→ The data
# # # # # # #
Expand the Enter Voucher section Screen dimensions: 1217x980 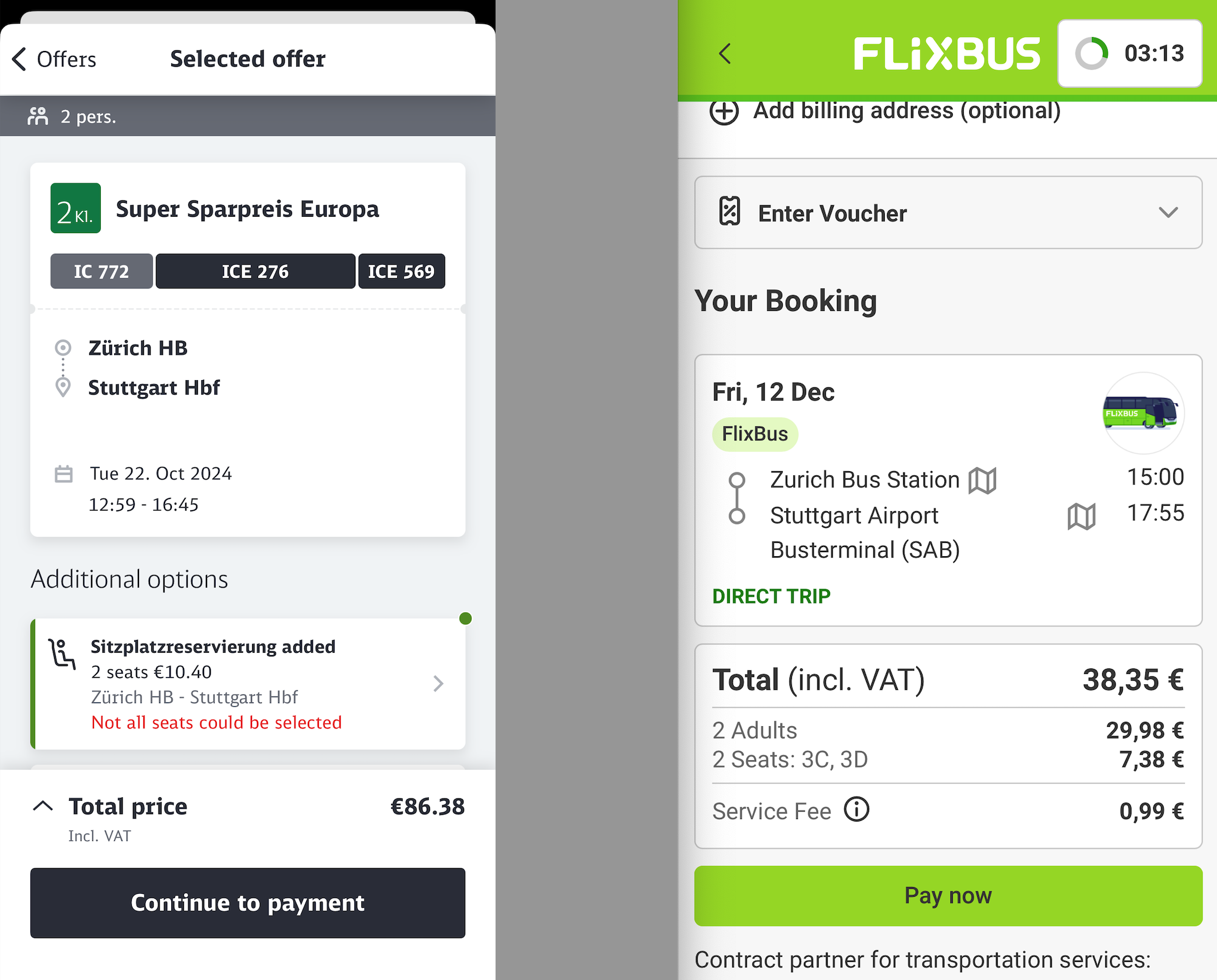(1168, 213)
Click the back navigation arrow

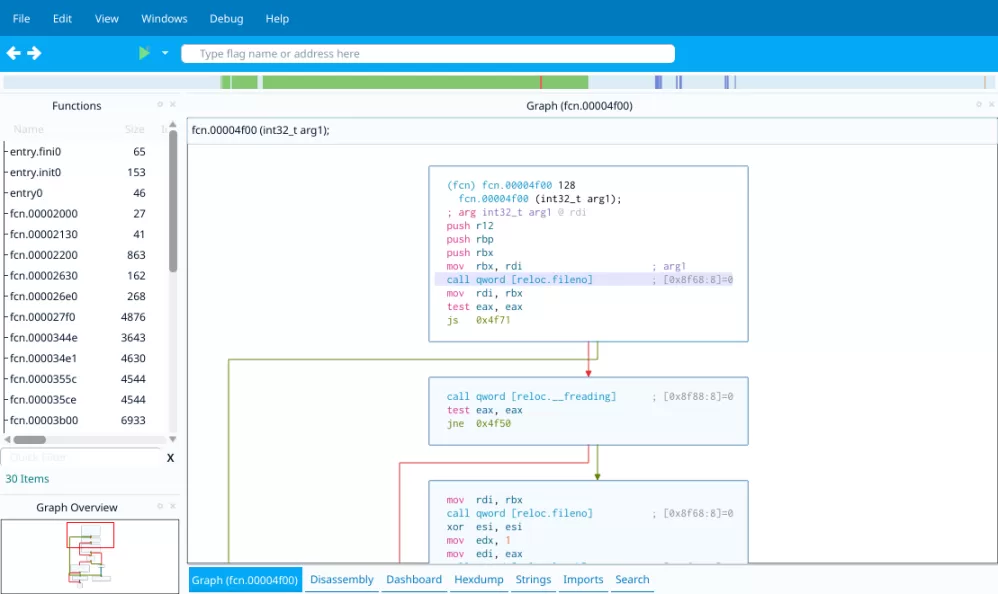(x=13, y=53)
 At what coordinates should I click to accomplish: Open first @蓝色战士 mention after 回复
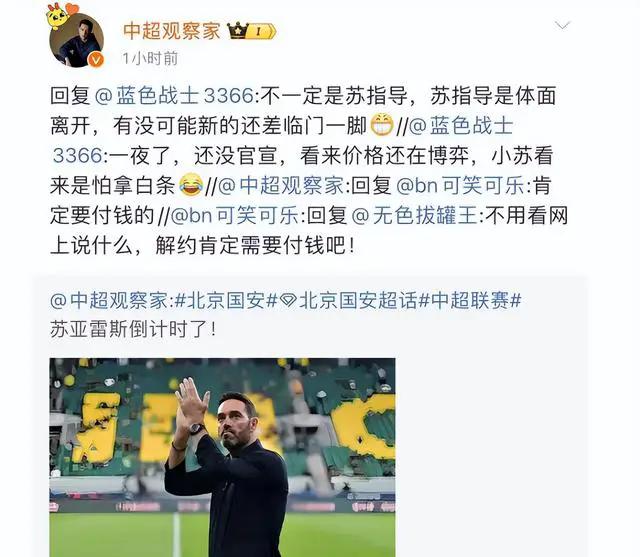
# # # # # # #
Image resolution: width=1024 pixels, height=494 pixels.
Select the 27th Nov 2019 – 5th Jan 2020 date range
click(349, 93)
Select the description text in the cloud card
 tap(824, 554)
# # # # # # #
→ What this task involves
Look above for the line with "Click the back navigation arrow" and the line with "At what coordinates", then restate exactly those two lines and all lines between them, with no pictures.

→ Output
Click the back navigation arrow

(x=13, y=53)
 At what coordinates should I click to accomplish: Open first @蓝色战士 mention after 回复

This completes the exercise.